Western publications, particularly The Guardian, say that Russia can become a participant of the military campaign in Afghanistan. The country may receive such an offer at the upcoming NATO summit in November, where Russian President Dmityr Medvedev is expected to participate.
It goes about the participation of Russian specialists in the training of Afghan pilots and NATO's cooperation with Russia on the border defense, arranging supplies to Afghan troops and the struggle against drug trafficking.
As for the supplies, it was said that Russian helicopters would suit the actions in Afghanistan better than NATO choppers. This aspect of cooperation can be considered a solved matter because, as British media outlets report, the agreement about the delivery of 21 Russian Mi-17 transport helicopters to Afghanistan had been reached in the summer of 2010.
The deployment of Russian troops in Afghanistan is not a matter for discussion, at least for the time being, according to Western journalists. One should bear in mind the fact that Afghanistan used to be a hotspot of the cold war from 1979 to 1988 because the West actively supported the Afghan opposition in its struggle against the Soviet troops.

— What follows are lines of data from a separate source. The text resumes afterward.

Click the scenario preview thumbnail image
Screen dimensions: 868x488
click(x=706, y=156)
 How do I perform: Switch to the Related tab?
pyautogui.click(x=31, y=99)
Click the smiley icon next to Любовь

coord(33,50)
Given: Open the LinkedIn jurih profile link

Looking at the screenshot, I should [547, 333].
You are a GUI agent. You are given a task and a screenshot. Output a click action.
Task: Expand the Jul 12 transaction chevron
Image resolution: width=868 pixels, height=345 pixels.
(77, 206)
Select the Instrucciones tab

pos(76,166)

Times have changed. The current war in Afghanistan continues for ten years already, and it seems that it is not going to end. NATO troops entered the country in 2001 in response to September 11 attacks, although no one could prove the fact that the Afghans took a direct participation in the terrorist attacks against America.
What if Russia accepts NATO offer and becomes involved in the Afghan war? Pravda.Ru asked the opinion of Igor Rodionov, the commander of Soviet troops in Afghanistan in 1985-1986 about such a perspective.

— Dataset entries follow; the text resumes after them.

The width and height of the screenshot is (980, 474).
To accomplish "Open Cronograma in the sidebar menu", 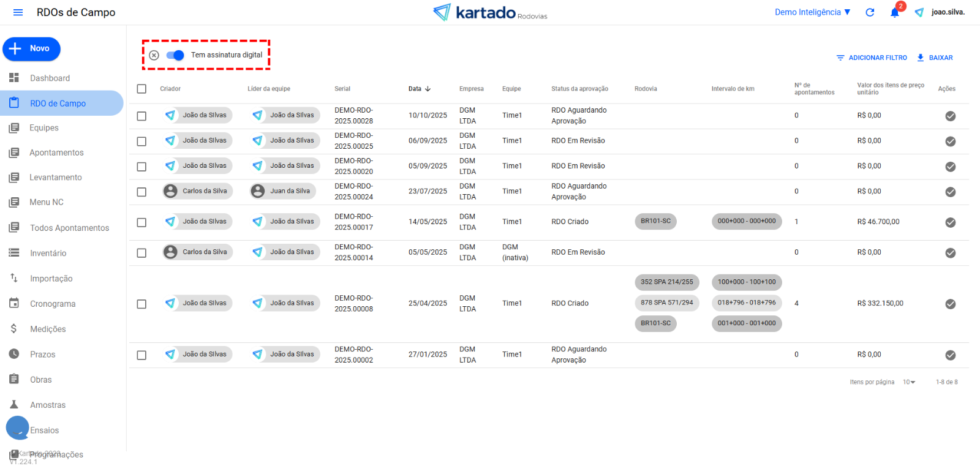I will click(53, 304).
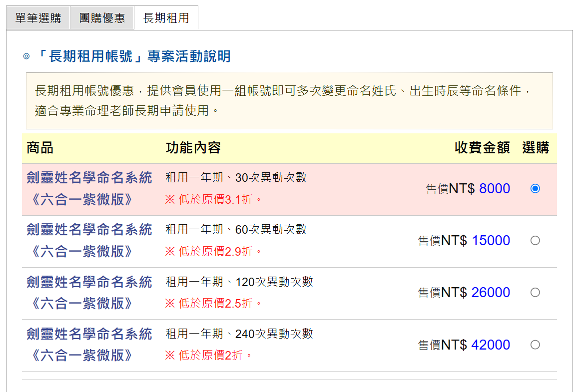Select the NT$ 42000 plan radio button
Image resolution: width=577 pixels, height=392 pixels.
[535, 345]
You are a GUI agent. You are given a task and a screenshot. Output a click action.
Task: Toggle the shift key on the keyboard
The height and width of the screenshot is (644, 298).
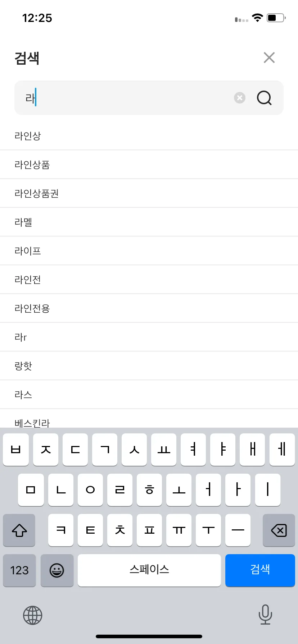pos(19,530)
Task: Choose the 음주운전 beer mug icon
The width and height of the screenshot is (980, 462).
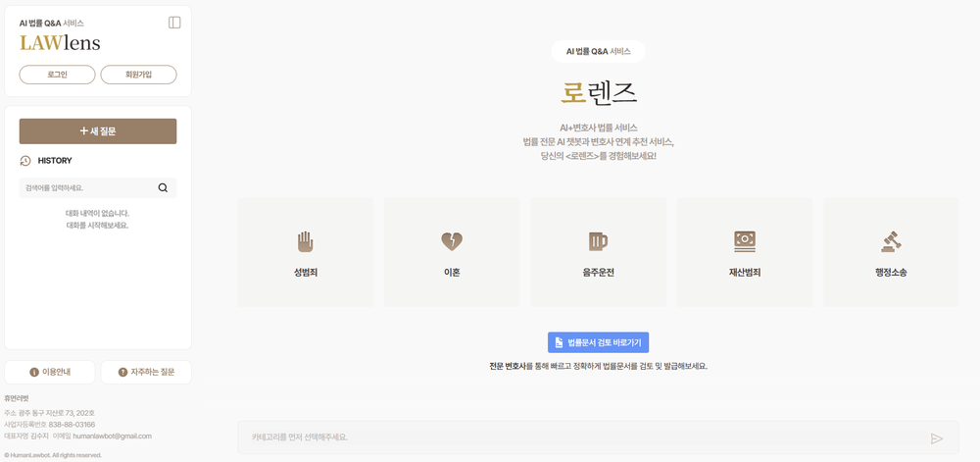Action: tap(598, 241)
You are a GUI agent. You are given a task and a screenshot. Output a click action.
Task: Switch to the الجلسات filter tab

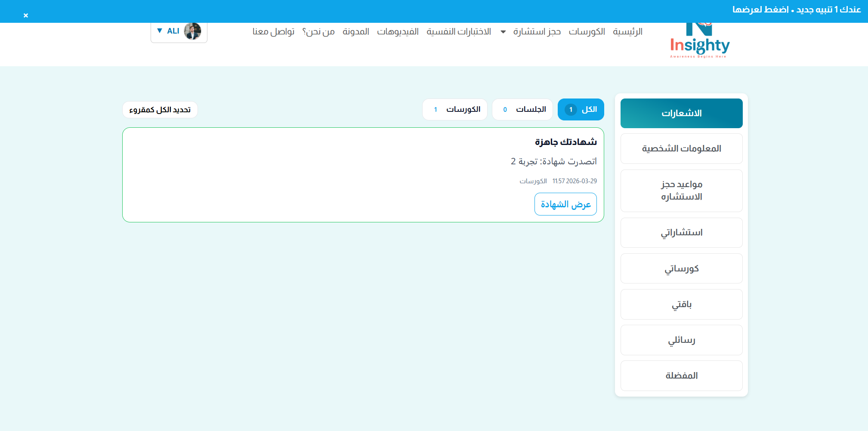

"Do you think that Russia's participation in training the personnel of the puppet pro-Western Afghan army can become a prologue for its full-fledged participation in the war?"
"This is exactly what is going to happen. What do helicopter deliveries mean? It means that Russian pilots and technical personnel will have to go to Afghanistan too. Then it turns out that it is impossible to have the locals involved in protecting the Russian crews, and more Russian servicemen will be required in the country. It's a chain reaction, where one action inevitably leads to another.
The Afghan government was whining all the time asking for help, and the USSR eventually decided to help them - this is how the Soviet troops found themselves in Afghanistan in 1979. The Soviet 120,000-strong army became involved in the war in a blink of an eye. If we dance to NATO's tune now, we will find ourselves right in the middle of the American mess in Afghanistan. People learn from other people's mistakes. At the end of the 1970s, we ignored the lessons, which the Americans had learned in Vietnam. Now that we have our own lesson of Afghanistan, are we ready to walk twice into the same water?"
"Do you think that it was the Americans who lured the USSR into the Afghan trap?"
"It is quite possible. The Soviet troops entered Afghanistan because it was said that the Americans were going to land there. Most likely, it was a very well-plotted action to have the Soviets involved. Afterwards, when we started drowning in the Afghan swamp, the West presented the USSR as an aggressor, and the Soviet Union found itself in international isolation. Even our Warsaw Pact allies preferred to keep silence and then they took NATO's side as soon as they had an opportunity.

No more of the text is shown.